【連載】教育の連続性を考える 公立中高一貫校の現場から 第7回 生徒に未来デザイン力育む

教育ライター 佐藤 智

「社会に開かれた教育課程」のスローガンの下、中教審では新学習指導要領の検討が進められてきた。いうまでもないが、人工知能の進化等により、これから社会は一層予測がつかない。そうした社会を迎えるにあたっては、高大接続システム改革会議も伝えている通り、一方向的な教育活動ではなく、授業内外で「主体性を持って多様な人々と協働して学ぶ態度」が求められる。

一方で、現在、学校外の人と触れ合う機会は、進路講演会など一方向的なものに限られる。

今後は、「答えのない問い」に対して、対話的に価値観を交換していく取り組みを学校とともにつくれる学校外人材が求められると私は考えている。

公立中高一貫校の中には、6年間というスケールメリットを生かし、先駆けてこうした取り組みを行っている学校が出始めている。長崎県立諫早高校・附属中学校や熊本県立八代高校・八代中学校は、「三四郎の学校」という非営利の任意団体と活動を試行している。「三四郎の学校」は、福岡県みやこ町に拠点を置き〝対話の場〟を提供してきたが、近年では学校と連携し、講演と対話をセットにした取り組みを生み出す活動も実施している。
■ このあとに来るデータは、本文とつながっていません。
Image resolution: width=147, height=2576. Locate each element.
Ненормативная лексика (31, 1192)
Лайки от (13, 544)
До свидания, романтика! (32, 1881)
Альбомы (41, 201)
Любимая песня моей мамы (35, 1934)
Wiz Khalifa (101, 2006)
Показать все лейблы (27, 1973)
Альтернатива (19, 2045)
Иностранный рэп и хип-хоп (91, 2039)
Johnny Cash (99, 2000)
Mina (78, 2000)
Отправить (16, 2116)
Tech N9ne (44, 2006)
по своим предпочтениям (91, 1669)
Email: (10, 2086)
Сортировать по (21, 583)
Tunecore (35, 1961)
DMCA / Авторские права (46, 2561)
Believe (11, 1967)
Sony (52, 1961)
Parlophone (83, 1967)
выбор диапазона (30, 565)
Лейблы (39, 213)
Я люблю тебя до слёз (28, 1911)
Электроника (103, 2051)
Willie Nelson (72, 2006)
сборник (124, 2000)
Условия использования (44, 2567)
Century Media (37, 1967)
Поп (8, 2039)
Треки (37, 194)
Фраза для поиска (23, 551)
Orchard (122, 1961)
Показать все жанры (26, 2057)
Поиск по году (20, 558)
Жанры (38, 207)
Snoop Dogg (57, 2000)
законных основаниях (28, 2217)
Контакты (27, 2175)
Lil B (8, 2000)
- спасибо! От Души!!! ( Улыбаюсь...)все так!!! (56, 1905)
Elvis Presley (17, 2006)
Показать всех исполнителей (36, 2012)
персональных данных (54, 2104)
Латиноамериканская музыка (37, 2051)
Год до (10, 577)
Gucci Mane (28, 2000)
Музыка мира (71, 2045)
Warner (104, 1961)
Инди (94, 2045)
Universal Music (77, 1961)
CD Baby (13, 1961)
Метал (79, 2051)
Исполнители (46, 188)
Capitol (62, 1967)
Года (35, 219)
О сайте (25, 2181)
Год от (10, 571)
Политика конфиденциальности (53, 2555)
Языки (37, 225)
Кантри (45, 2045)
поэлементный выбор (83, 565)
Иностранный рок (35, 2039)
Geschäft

一例を挙げればグローバル人材の講演の後、「10年後、世界を今より少しでも幸せにするために、私たちには何ができるか」という抽象度の高いテーマで対話させ、「自分がどう社会に関わっていきたいのか」や「対話した他者と考え方がなぜ違うのか」などを、生徒に掘り下げさせていく。創造的な対話を経て、進路を考える参考にする生徒も少なくない。

またこの活動を体験した生徒たちが自ら運営に乗り出し、取り組みが自走し始めている点も特筆すべきだろう。

これからの社会では、「未来をデザインする力」が重要であると私は思う。逆にいうと、デザインさえできれば達成できる時代が到来する。

一人で描く未来は個人の限界を超えることはできないが、多様な価値観を持つ他者と対話を経ることで、自分の描く未来を超えていくことができる。学校という一元化されがちな組織の外に目を向けて、タッグを組み、共に子供を育むことで生徒の無限のデザイン力を感じてみてはどうか。

学校の役割は、これまでもこれからも大きい。だからこそ、学校外人材を生徒と社会をつなぐ架け橋として活用する道は有効だと考える。